Work item →
Print all records exactly, leaving nothing out.

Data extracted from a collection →
################
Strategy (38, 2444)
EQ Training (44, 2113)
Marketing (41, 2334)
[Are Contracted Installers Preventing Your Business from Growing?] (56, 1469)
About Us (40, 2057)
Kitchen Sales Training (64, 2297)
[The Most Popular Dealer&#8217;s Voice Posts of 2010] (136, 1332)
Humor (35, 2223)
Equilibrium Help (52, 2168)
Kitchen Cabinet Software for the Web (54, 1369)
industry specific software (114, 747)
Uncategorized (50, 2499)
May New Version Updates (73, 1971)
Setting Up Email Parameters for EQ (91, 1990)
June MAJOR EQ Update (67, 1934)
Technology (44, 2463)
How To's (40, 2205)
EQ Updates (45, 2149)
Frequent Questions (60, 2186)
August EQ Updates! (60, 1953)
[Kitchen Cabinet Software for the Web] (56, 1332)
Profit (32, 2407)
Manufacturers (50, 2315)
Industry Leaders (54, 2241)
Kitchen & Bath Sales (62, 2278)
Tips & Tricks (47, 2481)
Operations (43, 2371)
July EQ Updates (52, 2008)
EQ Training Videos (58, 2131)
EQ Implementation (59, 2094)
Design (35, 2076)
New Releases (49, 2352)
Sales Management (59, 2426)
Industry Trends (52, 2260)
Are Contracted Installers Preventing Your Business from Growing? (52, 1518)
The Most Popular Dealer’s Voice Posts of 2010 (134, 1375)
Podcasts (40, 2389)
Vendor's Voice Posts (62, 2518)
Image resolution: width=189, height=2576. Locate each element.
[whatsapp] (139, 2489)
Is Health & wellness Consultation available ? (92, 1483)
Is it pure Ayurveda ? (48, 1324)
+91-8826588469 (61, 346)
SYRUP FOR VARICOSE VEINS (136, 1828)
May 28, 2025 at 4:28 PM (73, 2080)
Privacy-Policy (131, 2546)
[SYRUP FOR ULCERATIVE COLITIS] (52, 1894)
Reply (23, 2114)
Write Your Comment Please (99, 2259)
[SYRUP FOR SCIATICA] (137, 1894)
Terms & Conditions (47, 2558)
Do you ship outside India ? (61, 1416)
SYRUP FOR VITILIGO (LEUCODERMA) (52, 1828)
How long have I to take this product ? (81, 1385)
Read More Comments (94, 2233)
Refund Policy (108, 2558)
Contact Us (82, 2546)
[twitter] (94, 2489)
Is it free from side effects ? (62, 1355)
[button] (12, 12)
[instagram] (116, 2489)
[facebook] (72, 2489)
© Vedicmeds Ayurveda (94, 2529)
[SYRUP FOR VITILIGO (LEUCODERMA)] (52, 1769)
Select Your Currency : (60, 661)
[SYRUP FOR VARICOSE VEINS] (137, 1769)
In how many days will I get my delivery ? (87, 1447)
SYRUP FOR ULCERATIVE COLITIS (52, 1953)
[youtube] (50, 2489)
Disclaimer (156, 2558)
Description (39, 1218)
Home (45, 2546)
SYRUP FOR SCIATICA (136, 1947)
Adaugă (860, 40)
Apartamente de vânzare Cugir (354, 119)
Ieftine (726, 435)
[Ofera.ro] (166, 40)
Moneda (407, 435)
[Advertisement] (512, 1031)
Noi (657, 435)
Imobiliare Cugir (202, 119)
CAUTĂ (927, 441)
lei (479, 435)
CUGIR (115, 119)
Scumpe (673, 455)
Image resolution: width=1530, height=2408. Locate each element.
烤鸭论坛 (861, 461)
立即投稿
################
Solution below →
Strategy (38, 2444)
EQ Training (44, 2113)
Marketing (41, 2334)
[Are Contracted Installers Preventing Your Business from Growing?] (56, 1469)
About Us (40, 2057)
Kitchen Sales Training (64, 2297)
[The Most Popular Dealer&#8217;s Voice Posts of 2010] (136, 1332)
Humor (35, 2223)
Equilibrium Help (52, 2168)
Kitchen Cabinet Software for the Web (54, 1369)
industry specific software (114, 747)
Uncategorized (50, 2499)
May New Version Updates (73, 1971)
Setting Up Email Parameters for EQ (91, 1990)
June MAJOR EQ Update (67, 1934)
Technology (44, 2463)
How To's (40, 2205)
EQ Updates (45, 2149)
Frequent Questions (60, 2186)
August EQ Updates! (60, 1953)
[Kitchen Cabinet Software for the Web] (56, 1332)
Profit (32, 2407)
Manufacturers (50, 2315)
Industry Leaders (54, 2241)
Kitchen & Bath Sales (62, 2278)
Tips & Tricks (47, 2481)
Operations (43, 2371)
July EQ Updates (52, 2008)
EQ Training Videos (58, 2131)
EQ Implementation (59, 2094)
Design (35, 2076)
New Releases (49, 2352)
Sales Management (59, 2426)
Industry Trends (52, 2260)
Are Contracted Installers Preventing Your Business from Growing? (52, 1518)
The Most Popular Dealer’s Voice Posts of 2010 (134, 1375)
Podcasts (40, 2389)
Vendor's Voice Posts (62, 2518)
Image resolution: width=189, height=2576. Locate each element.
[whatsapp] (139, 2489)
Is Health & wellness Consultation available ? (92, 1483)
Is it pure Ayurveda ? (48, 1324)
+91-8826588469 (61, 346)
SYRUP FOR VARICOSE VEINS (136, 1828)
May 28, 2025 at 4:28 PM (73, 2080)
Privacy-Policy (131, 2546)
[SYRUP FOR ULCERATIVE COLITIS] (52, 1894)
Reply (23, 2114)
Write Your Comment Please (99, 2259)
[SYRUP FOR SCIATICA] (137, 1894)
Terms & Conditions (47, 2558)
Do you ship outside India ? (61, 1416)
SYRUP FOR VITILIGO (LEUCODERMA) (52, 1828)
How long have I to take this product ? (81, 1385)
Read More Comments (94, 2233)
Refund Policy (108, 2558)
Contact Us (82, 2546)
[twitter] (94, 2489)
Is it free from side effects ? (62, 1355)
[button] (12, 12)
[instagram] (116, 2489)
[facebook] (72, 2489)
© Vedicmeds Ayurveda (94, 2529)
[SYRUP FOR VITILIGO (LEUCODERMA)] (52, 1769)
Select Your Currency : (60, 661)
[SYRUP FOR VARICOSE VEINS] (137, 1769)
In how many days will I get my delivery ? (87, 1447)
SYRUP FOR ULCERATIVE COLITIS (52, 1953)
[youtube] (50, 2489)
Disclaimer (156, 2558)
Description (39, 1218)
Home (45, 2546)
SYRUP FOR SCIATICA (136, 1947)
Adaugă (860, 40)
Apartamente de vânzare Cugir (354, 119)
Ieftine (726, 435)
[Ofera.ro] (166, 40)
Moneda (407, 435)
[Advertisement] (512, 1031)
Noi (657, 435)
Imobiliare Cugir (202, 119)
CAUTĂ (927, 441)
lei (479, 435)
CUGIR (115, 119)
Scumpe (673, 455)
Image resolution: width=1530, height=2408. Locate each element.
烤鸭论坛 (861, 461)
立即投稿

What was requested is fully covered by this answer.